PKK-Chef Öcalan untergetaucht
886586 antwortet nicht

Wenn man neuerdings die Nummer 886586 in Damaskus wählt, erhält man entweder ein ständiges Besetztzeichen, oder es geht niemand an den Apparat. Vielleicht hat der Teilnehmer seine Rechnung nicht bezahlt, vielleicht ist er verreist, oder er ist umgezogen. Für die Türkei wäre dies eine gute Nachricht, denn der Anschluß gehörte Abdullah „Apo“ Öcalan, dem Führer der separatistischen „Arbeiterpartei Kurdistans“ (PKK). Jahrelang hielt er sich in Syrien verborgen, bis Ankara vor zwei Wochen Damaskus ultimativ aufforderte, ihn auszuweisen. Vielleicht ist es aber so, daß Apo einfach nicht an den Apparat geht, den Hörer neben das Telephon gelegt hat, oder daß er einen neuen Anschluß bekommen hat. Sicher scheint jedenfalls zu sein: Niemand kann mit letzter Gewißheit sagen, wo sich Öcalan zur Zeit aufhält.
Öcalan selbst hat auch nicht wesentlich zur Erhellung des Geheimnisses beigetragen. „Ich bin in Kurdistan, und setze meine Arbeit fort“, teilte er der PKK-nahen Presseagentur DEM in Köln mit. Auf Öcalans Landkarten freilich erstreckt sich Kurdistan über Armenien, Iran, den Irak, die Türkei – und Syrien. Gleichzeitig teilte der PKK-Führer mit, daß er in der Vergangenheit Syrien immer nur „von Zeit zu Zeit besucht“ habe. Das Istanbuler Massenblatt Hürriyet ortete Apo zuletzt in Moskau und gab als Quelle den israelischen Geheimdienst Mossad an.  Auch der türkische Verteidigungsminister Ismet Sezgin wollte entsprechende Hinweise haben. Doch Beweise gibt es auch dafür nicht – Apo ist verschollen.
Schon vergangene Woche hatte er allerdings selbst angedeutet, daß er Syrien verlassen haben könnte. In seinem regelmäßigen Auftritt im Londoner PKK-Sender „MedTV“ sagte er, daß er um einHaar dem Tode entgangen sei. Er sei während eines Fluges mit Raketen beschossen worden. Wo der Zwischenfall stattfand und wohin er unterwegs war, wollte Öcalan jedoch nicht enthüllen.

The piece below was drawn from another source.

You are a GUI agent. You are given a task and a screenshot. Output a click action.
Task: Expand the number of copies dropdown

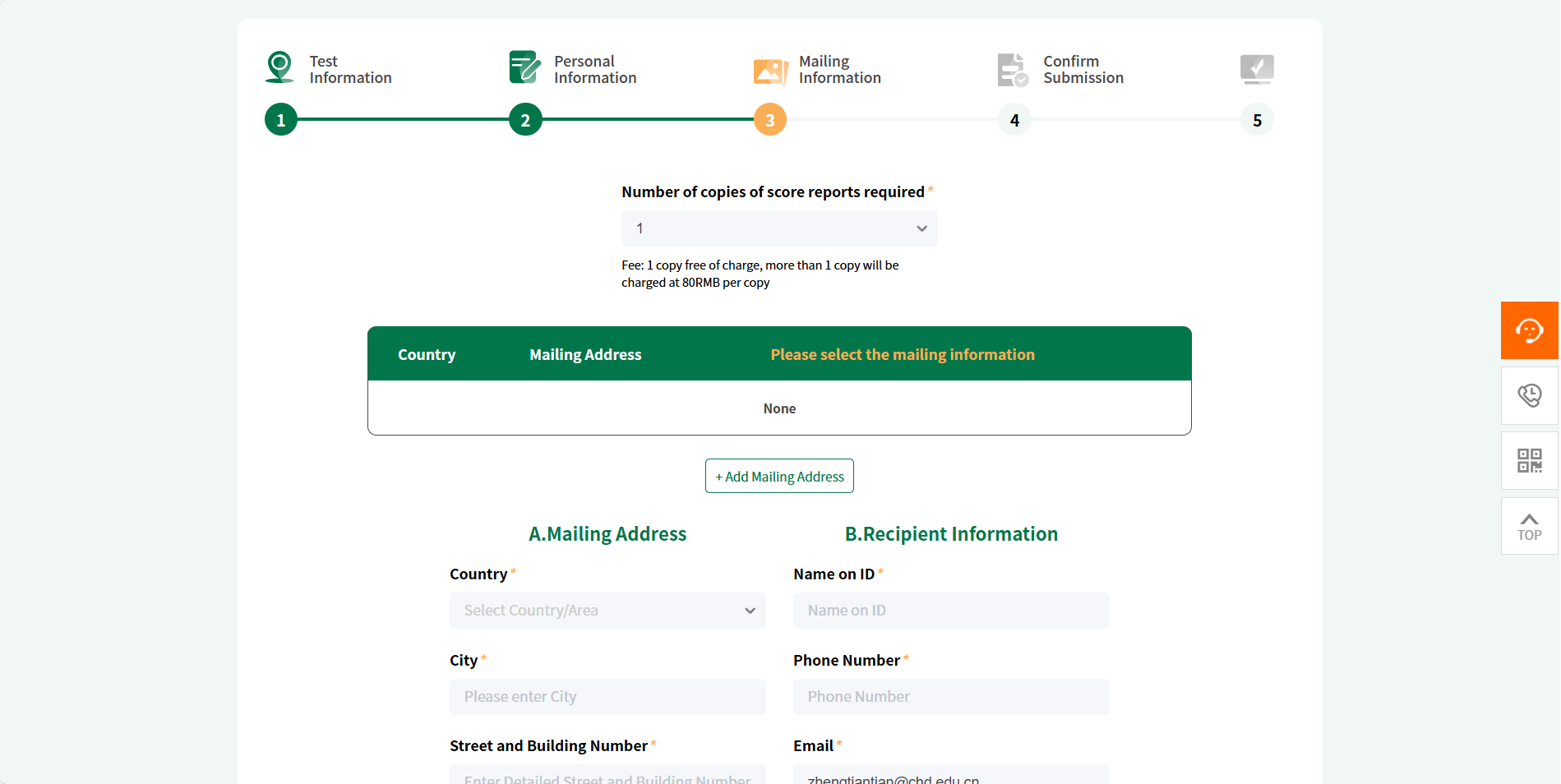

Tatsächlich hätte der PKK-Führer keine große Auswahl, falls ihn sein langjähriger Patron, Syriens Staatschef Hafes el-Assad, vor die Türe setzen würde. Armenien und Griechenland, wo es zwar breite Sympathie für die PKK und ihren Kampf gibt, würden einem Terroristen keinen Unterschlupf gewähren, und die Republik Cypern winkte ebenfalls ab. Ob sich Öcalan bei Libyens Oberst Muhammar al Khadhafi oder bei Saddam Hussein in Bagdad sicher fühlen würde, ist auch nicht ausgemacht. Der kurdische Norden des Irak ist vollends ausgeschlossen: Dort fiel Öcalans ehemaliger Vize Semdin Sakik in türkische Hände - verraten vom kurdischen Bruder Massud Barsani.